Are you the kind of cook who follows recipes or are you more experimental in style?
I’m the latter, most definitely. There’s a lot of merit in following recipes to the letter, especially the first time you cook something, but making and creating your own family classics is fairly simple and just requires a little practice, confidence and creativity.
Step 1 – Get inspired!
Rummage through your cookbooks, pick up a few cooking magazines, watch some cooking shows on TV, eat out at restaurants, dine regularly at friends’ houses. Inspiration is everywhere. Especially at the supermarket! I’m not a fantastic meal planner, so often I’ll go to the shops and see what’s fresh, what’s new, what looks fantastic and what makes me want to cook it.
It might start with spotting a particular cut of meat on special, or noticing that there is an abundance of a particular vegetable that’s selling quite cheap. I then start to build the meal around that one item.
Step 2 – Build your idea
You’ve got your core ingredient. What will go with it? How will you cook it? Lots of things influence this such as the weather (cold, hot, sticky), the availability and seasonality of produce and also how you want the food to make you feel when you eat it. You might like to feel warm and comforted so you might choose some cheap, slow cooking meat, lots of root vegetables, warming spices such as chilli, ginger and cinnamon and you’ll throw it all in a big cast iron pot or a slow cooker to bubble away for hours. You might like to feel light and refreshed so you’ll pick up some corn, tomatoes, crunchy lettuce, limes, fish and some wraps.
Step 3 – Be confident
You’ve cooked so many things before, so you know that you’ve got the skills to cook a piece of meat or build a flavour profile with onions, carrots and celery. Think of how you’ve done things previously and apply them to your current meal.
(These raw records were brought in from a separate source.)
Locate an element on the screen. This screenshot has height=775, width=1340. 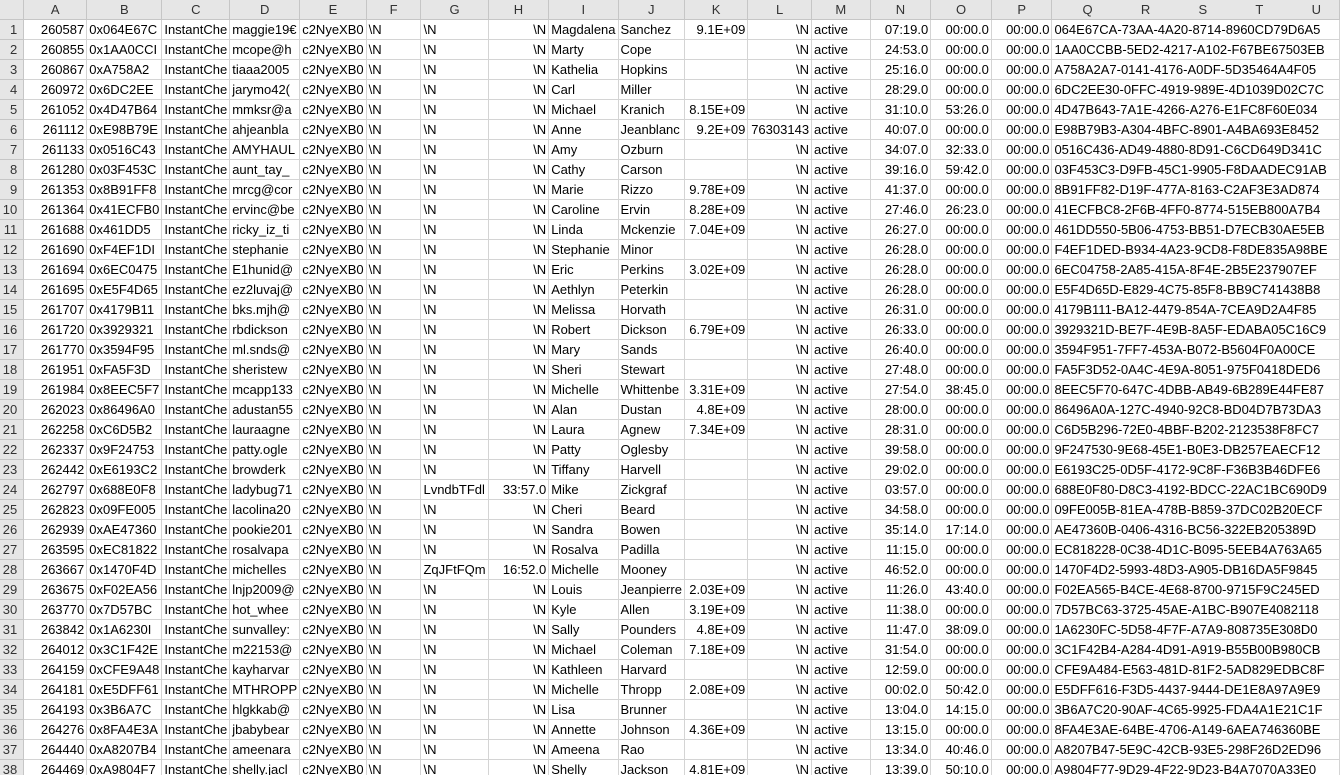
cell: 11:26.0 is located at coordinates (901, 590).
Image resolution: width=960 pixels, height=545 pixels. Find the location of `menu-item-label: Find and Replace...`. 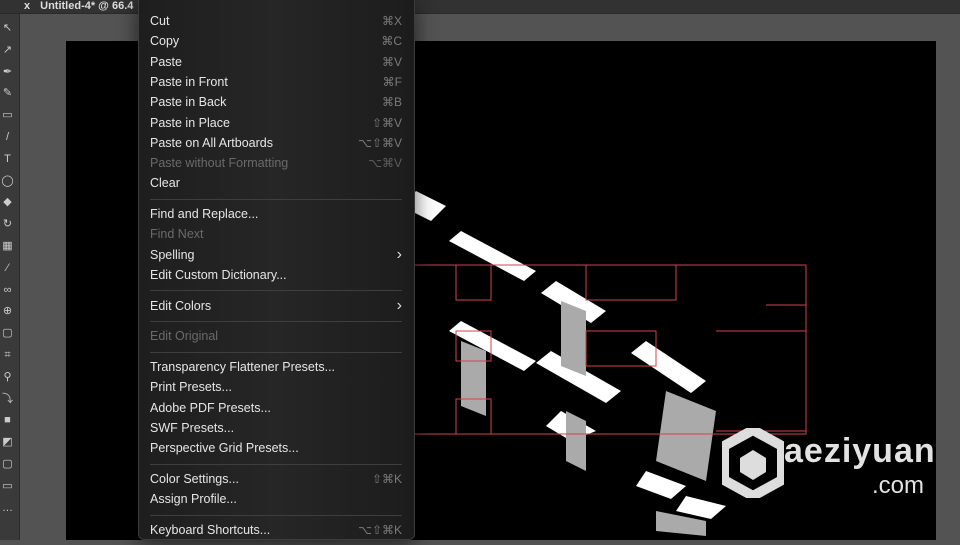

menu-item-label: Find and Replace... is located at coordinates (204, 214).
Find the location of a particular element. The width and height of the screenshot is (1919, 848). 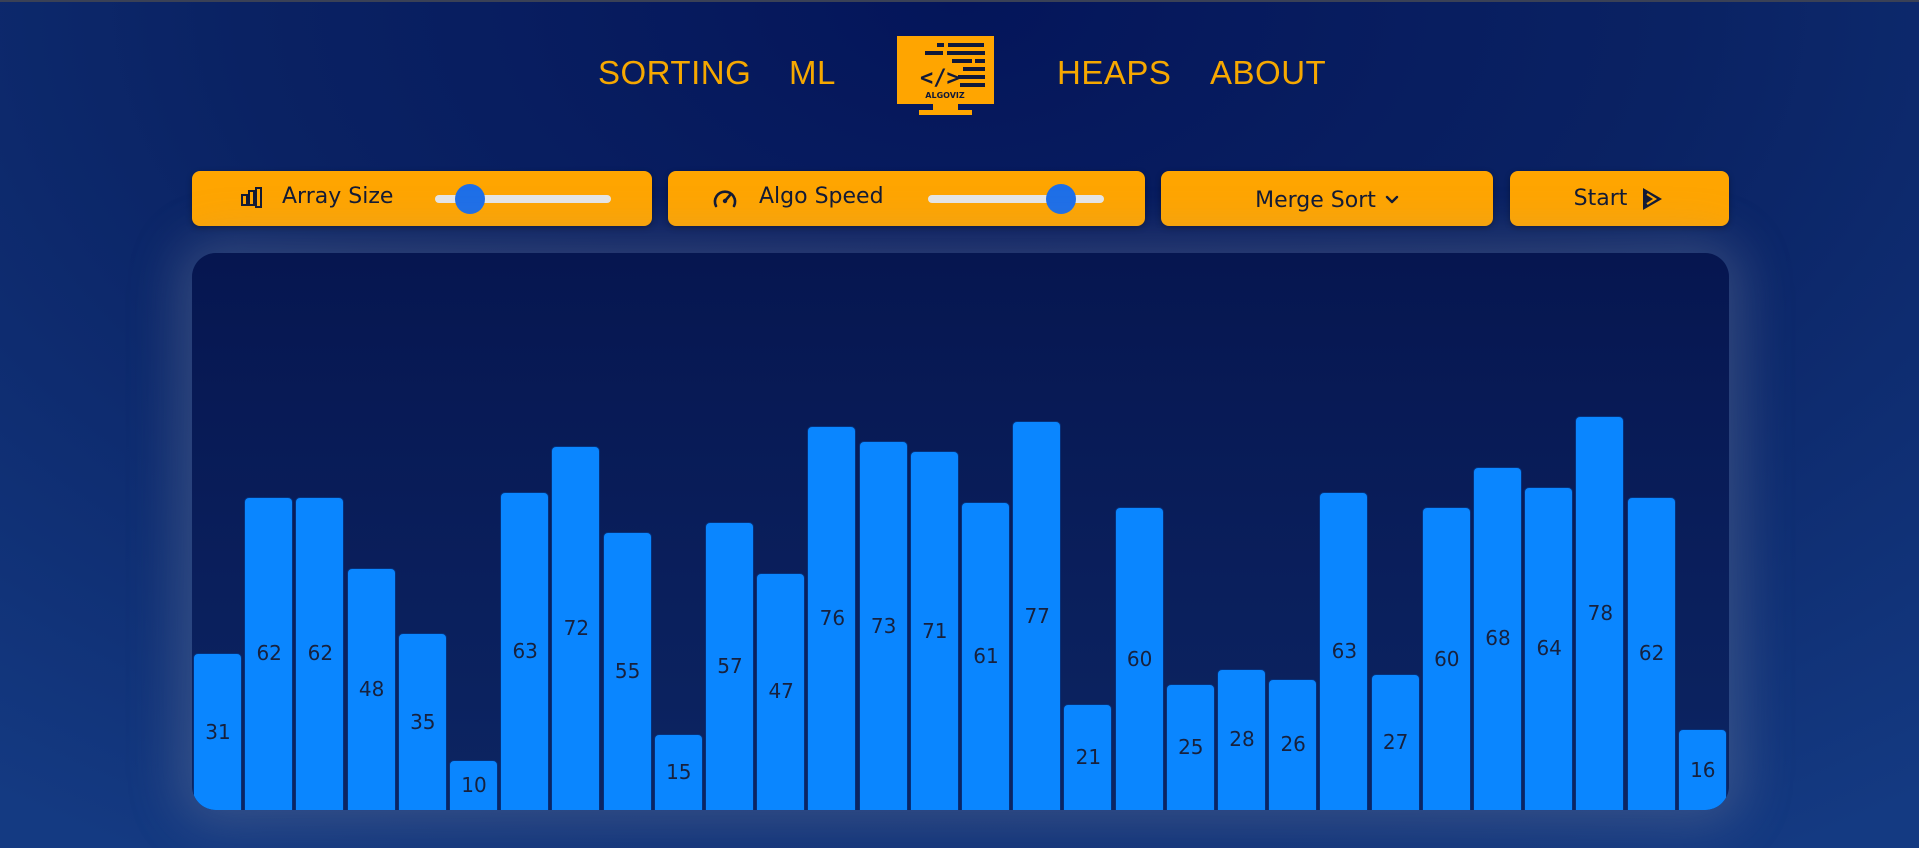

array-size-slider is located at coordinates (523, 199).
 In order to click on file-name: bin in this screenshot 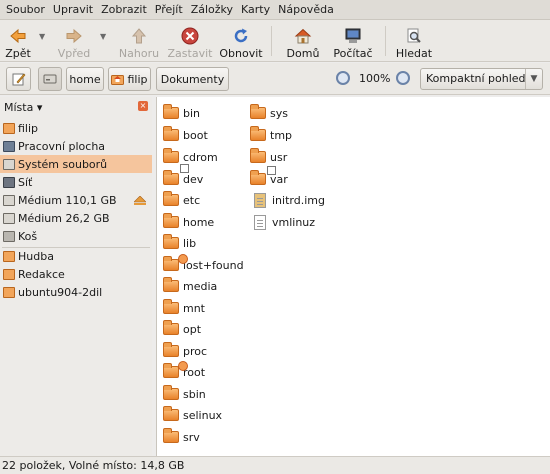, I will do `click(192, 113)`.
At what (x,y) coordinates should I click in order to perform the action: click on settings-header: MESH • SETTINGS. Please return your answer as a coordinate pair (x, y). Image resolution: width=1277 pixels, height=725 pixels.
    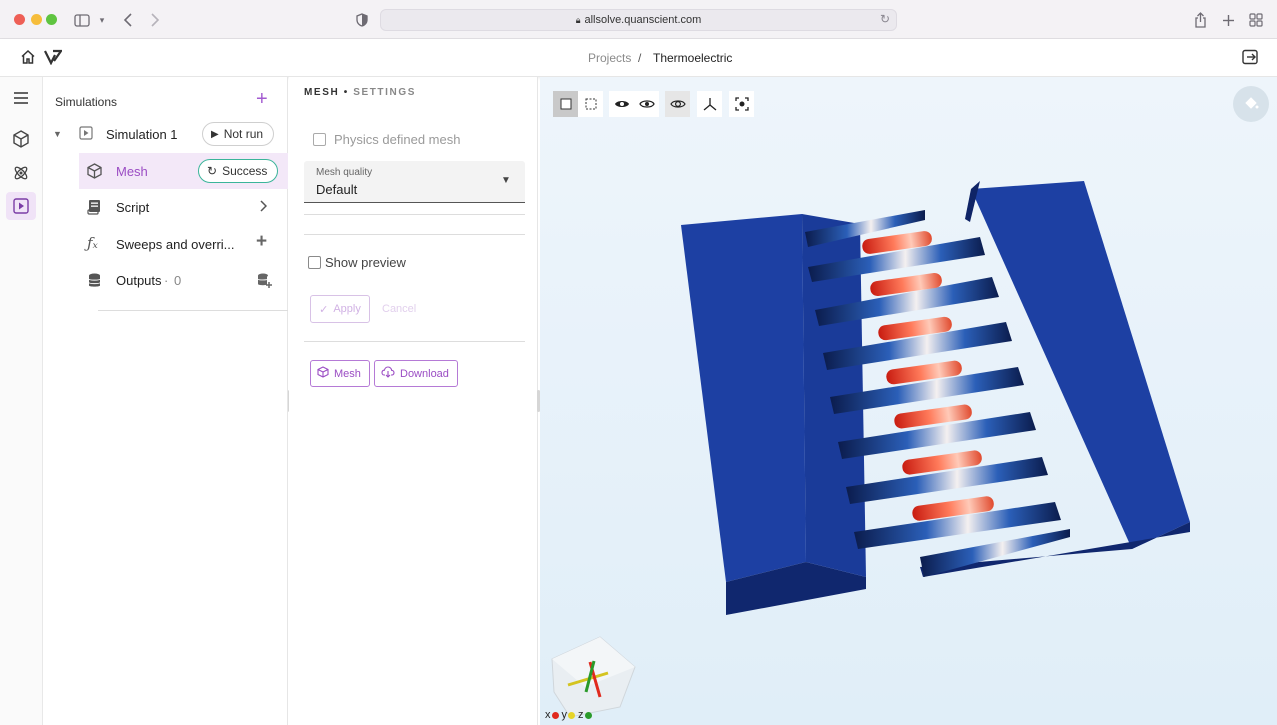
    Looking at the image, I should click on (360, 92).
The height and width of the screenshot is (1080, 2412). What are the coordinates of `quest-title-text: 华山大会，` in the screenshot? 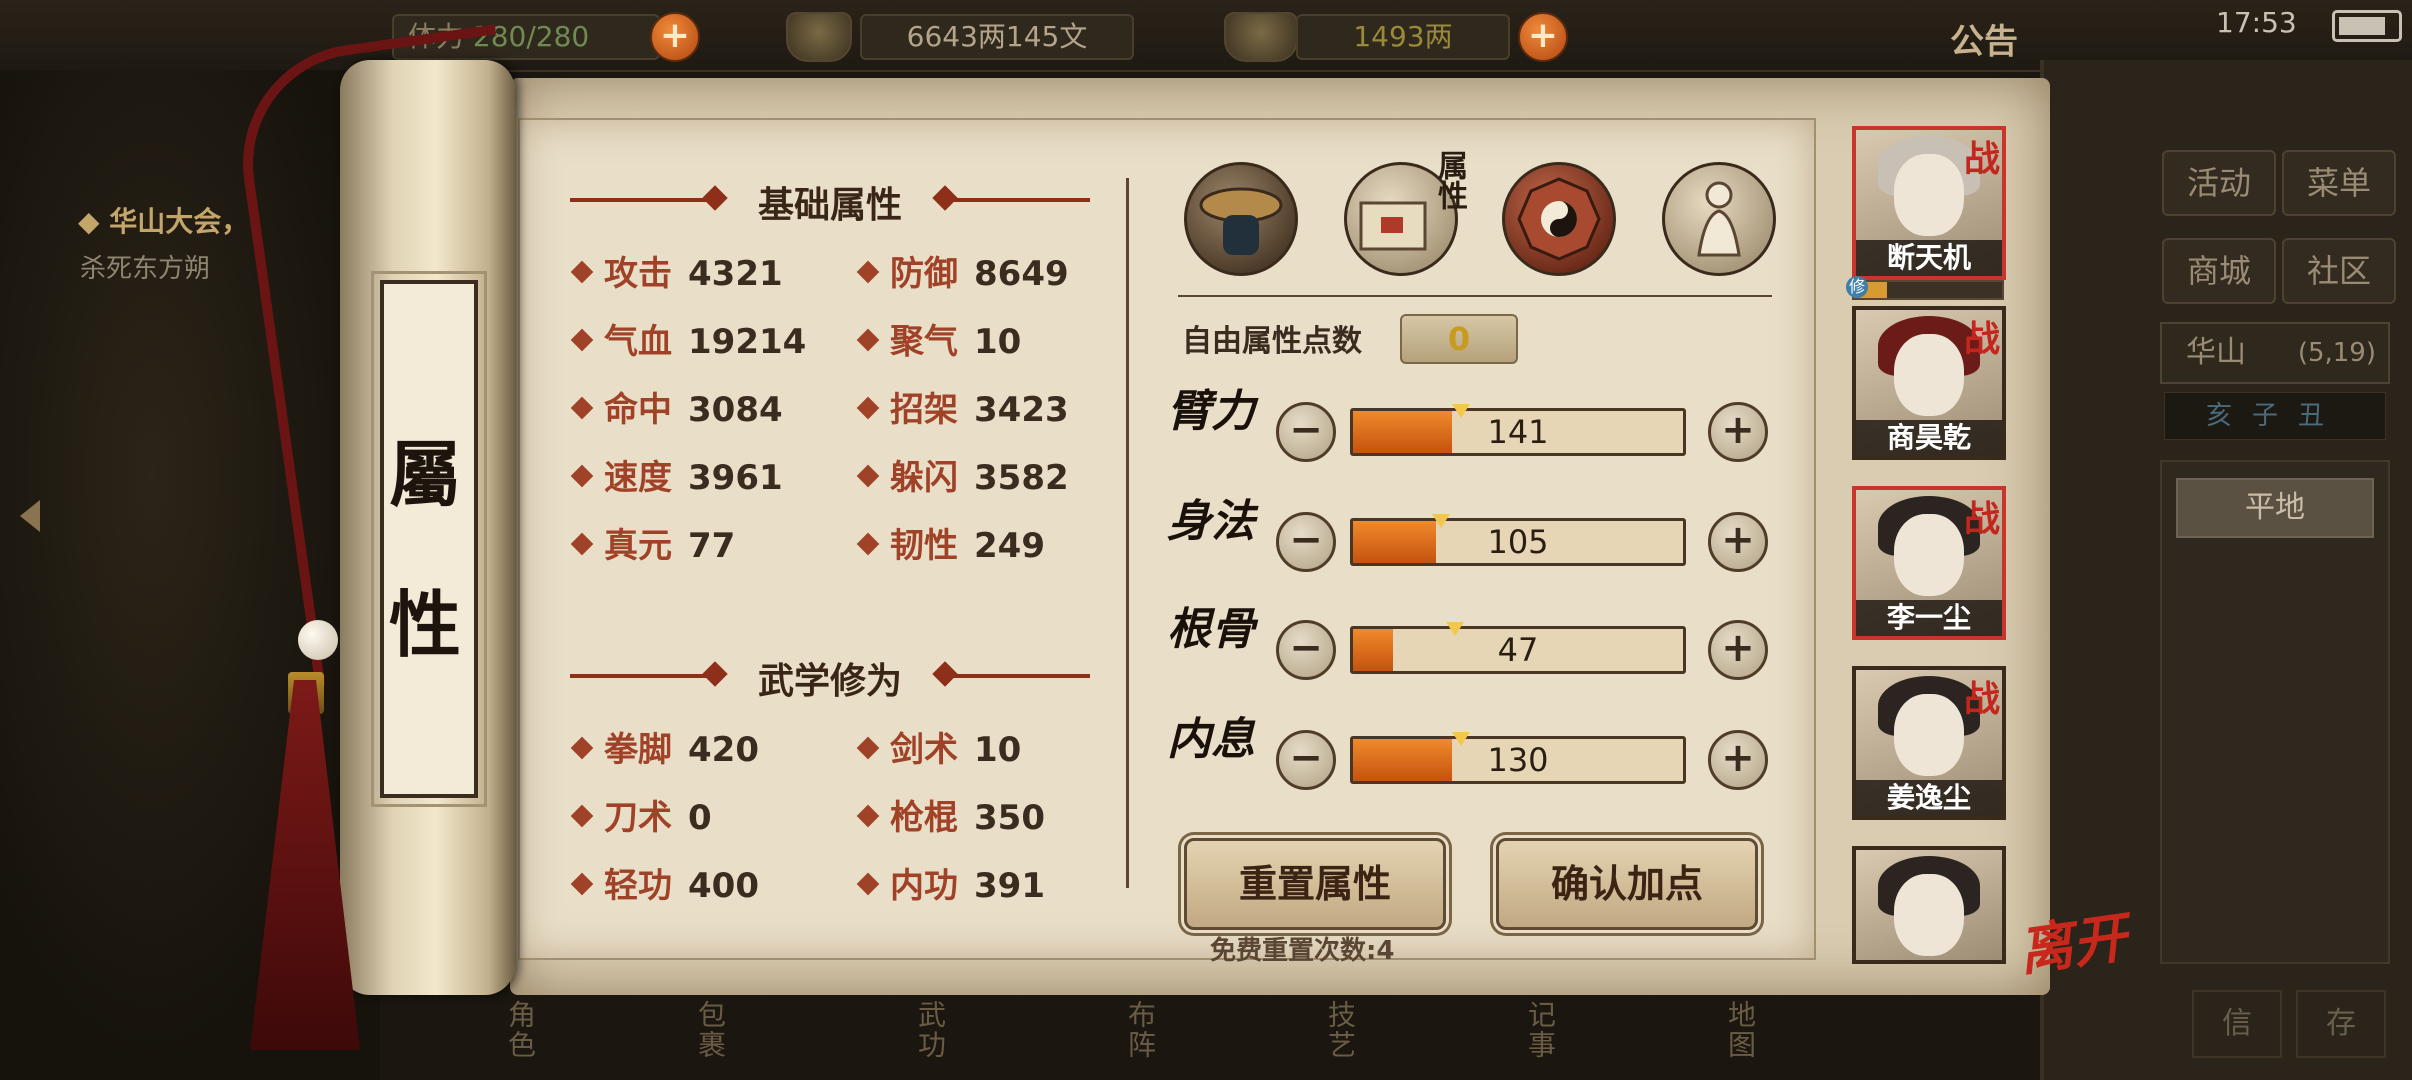 It's located at (180, 222).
Use your past experiences to guide you now. Just let go and cook. If it doesn’t work out, it’s no big deal. It’s just one meal. Don’t let it discourage you, keep trying and you will certainly come up with something amazing and original.
Step 4 – Record it!
I’ve discovered the best way to remember quantities and the steps you used when coming up with a new dish is to have a little notepad and pen nearby and a camera. It could even just be your camera phone. Writing down too many things can really be time consuming and when everything is on the go, there’s often no opportunity to accurately write down what is happening. Taking quick snapshots along the way is a visual reminder about how you did things and I use the notepad to quickly scribble down quantities if I think I’ll forget. Then later (on the same day if possible, so that it’s fresh in your memory), go through the photos and write it down properly.
The benefit of recording your recipes is that you can keep them all in a file on your computer, or you can print them off or even blog them. They are then a quick reference point for future inspiration or can be easily passed on to others if they’ve enjoyed your food.
I hope that this has been a helpful list and I’d love to hear from anyone who has stepped out of their recipe-following comfort zone and gotten creative in the kitchen! Happy cooking!